Podczas ostatniej akcji meczu Impel Wrocław – Chemik Police Anna Werblińska upadła na parkiet i złapała się za bolące plecy.

Sytuacja nie wyglądała najlepiej. Chwilę po spotkaniu przyjmującą Chemika zajęli się klubowi fizjoterapeuci.

- Bólu nie spowodował upadek Ani na parkiet. Wszystko wydarzyło się wcześniej, jeszcze w locie. Z powodu stresu i dużych obciążeń Ania doznała spięcia pleców i trudno było jej się podnieść z parkietu - mówi Rafał Antczak, fizjoterapeuta.

Werblińska wróciła do hotelu wraz z zespołem. Wieczorem czekają ją zabiegi fizjoterapeutyczne.  

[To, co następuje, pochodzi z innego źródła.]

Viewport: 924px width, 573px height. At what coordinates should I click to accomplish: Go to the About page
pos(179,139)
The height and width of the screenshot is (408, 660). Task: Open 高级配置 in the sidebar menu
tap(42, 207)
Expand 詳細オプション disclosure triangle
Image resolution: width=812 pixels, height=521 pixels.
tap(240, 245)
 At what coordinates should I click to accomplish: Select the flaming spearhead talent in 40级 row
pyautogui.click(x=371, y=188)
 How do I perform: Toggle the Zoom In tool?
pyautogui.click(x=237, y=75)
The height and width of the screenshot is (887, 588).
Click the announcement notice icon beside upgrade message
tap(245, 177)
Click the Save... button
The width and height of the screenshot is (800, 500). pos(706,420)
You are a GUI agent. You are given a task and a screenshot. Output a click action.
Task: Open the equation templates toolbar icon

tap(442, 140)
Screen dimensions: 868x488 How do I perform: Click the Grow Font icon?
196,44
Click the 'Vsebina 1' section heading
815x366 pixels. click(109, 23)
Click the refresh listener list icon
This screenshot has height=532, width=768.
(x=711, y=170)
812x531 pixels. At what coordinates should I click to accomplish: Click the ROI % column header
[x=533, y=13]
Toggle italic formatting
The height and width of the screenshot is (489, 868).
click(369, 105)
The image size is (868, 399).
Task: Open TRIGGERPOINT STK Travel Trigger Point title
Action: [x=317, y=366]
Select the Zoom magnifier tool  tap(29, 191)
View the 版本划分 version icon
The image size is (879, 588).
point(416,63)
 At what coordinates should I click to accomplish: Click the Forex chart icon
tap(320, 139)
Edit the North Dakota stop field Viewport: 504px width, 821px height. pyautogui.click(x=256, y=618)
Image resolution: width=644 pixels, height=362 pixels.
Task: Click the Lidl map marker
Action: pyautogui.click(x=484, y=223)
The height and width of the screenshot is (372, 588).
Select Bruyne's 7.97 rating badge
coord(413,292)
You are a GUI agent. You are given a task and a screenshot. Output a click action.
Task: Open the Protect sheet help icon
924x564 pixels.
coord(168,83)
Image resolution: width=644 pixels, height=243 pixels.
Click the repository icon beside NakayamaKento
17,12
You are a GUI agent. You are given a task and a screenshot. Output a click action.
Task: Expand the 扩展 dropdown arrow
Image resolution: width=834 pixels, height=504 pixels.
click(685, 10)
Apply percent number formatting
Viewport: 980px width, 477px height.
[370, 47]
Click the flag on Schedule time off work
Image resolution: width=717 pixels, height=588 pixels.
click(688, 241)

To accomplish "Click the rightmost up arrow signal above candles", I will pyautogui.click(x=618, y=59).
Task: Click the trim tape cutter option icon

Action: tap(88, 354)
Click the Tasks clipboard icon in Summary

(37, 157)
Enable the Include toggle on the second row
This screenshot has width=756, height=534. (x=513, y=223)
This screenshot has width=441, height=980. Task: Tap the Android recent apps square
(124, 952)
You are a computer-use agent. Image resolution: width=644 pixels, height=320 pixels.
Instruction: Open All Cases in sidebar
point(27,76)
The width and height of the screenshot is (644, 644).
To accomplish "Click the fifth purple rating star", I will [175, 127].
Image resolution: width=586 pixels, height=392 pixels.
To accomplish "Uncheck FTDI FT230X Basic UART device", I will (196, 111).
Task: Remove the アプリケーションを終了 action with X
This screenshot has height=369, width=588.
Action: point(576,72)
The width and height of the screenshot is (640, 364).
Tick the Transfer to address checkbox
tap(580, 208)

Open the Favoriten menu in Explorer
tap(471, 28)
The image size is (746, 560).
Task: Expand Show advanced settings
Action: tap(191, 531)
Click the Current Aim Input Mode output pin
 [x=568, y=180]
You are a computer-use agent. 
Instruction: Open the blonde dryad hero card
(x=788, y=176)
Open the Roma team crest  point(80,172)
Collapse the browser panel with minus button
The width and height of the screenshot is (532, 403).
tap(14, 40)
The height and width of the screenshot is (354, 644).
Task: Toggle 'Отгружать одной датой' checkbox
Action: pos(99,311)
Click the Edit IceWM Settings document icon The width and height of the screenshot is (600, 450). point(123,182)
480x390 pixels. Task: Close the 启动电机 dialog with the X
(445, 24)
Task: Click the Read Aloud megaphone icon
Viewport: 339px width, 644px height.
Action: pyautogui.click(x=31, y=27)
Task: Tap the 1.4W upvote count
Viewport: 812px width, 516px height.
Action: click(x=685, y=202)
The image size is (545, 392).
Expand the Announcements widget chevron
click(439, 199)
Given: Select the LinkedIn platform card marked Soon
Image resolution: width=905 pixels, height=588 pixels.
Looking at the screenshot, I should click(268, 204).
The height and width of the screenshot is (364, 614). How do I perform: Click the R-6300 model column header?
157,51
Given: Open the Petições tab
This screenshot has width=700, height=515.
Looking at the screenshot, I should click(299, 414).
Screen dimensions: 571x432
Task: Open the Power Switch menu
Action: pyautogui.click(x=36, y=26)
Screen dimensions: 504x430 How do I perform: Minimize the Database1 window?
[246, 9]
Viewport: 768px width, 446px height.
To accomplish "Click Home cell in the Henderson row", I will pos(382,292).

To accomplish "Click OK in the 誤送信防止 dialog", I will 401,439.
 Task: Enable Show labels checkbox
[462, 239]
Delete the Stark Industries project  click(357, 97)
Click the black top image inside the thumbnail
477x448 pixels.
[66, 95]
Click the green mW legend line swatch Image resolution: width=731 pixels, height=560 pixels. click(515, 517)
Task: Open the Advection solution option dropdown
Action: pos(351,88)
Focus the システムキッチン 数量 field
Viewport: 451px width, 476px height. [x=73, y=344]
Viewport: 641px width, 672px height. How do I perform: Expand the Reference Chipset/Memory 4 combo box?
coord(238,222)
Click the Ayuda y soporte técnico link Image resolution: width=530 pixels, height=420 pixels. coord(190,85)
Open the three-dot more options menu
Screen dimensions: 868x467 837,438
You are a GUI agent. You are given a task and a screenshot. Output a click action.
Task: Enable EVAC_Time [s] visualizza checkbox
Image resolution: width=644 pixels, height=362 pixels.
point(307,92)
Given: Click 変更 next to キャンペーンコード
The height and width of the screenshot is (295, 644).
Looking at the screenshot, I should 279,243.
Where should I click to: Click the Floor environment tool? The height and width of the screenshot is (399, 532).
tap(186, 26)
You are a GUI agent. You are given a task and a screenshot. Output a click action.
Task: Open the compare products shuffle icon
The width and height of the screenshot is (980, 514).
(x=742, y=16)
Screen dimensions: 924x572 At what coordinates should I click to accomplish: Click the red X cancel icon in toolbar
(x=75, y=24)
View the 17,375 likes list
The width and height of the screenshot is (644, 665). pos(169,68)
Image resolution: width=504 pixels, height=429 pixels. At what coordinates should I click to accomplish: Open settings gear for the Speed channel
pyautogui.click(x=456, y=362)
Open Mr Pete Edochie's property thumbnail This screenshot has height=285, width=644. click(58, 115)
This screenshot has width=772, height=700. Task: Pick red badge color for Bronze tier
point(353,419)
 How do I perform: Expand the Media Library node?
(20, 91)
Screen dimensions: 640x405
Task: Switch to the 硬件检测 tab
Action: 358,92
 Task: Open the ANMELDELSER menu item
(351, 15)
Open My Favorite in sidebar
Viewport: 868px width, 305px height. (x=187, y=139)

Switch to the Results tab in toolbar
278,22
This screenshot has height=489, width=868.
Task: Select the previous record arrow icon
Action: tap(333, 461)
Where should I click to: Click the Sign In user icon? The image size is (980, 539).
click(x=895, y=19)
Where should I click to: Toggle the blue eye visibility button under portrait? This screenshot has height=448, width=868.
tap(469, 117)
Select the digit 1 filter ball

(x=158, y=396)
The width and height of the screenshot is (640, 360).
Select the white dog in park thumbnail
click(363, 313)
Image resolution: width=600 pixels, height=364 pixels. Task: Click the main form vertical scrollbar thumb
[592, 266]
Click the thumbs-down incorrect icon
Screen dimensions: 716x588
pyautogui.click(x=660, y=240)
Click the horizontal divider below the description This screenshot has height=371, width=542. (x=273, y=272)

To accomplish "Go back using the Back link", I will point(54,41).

- Po kolacji spotykamy się z Anią i spróbujemy jej pomóc. Mamy nadzieję, że sprawa nie dotyczy kręgosłupa, tylko tkanek okołokręgosłupowych. Wieczorem położymy Anię na stół i żrobimy wszystko co w naszej mocy, aby jak najszybciej postawić ją na nogi – kończy.